What to work on
Which lines run from the line with "The image size" through the line with "Open the zoom" in the entries below? Print them exactly, both ends included, and nothing more.
___ Provided records ___
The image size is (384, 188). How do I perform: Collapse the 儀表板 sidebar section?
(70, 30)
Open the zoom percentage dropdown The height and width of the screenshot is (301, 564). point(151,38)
___
___ Provided records ___
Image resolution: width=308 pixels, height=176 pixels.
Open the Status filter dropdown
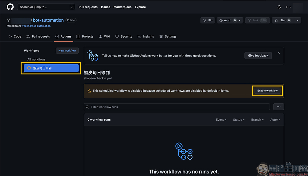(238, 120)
___
Response for this exercise
The image size is (384, 188). How do I perform: Collapse the 儀表板 sidebar section?
(70, 30)
Open the zoom percentage dropdown The height and width of the screenshot is (301, 564). point(151,38)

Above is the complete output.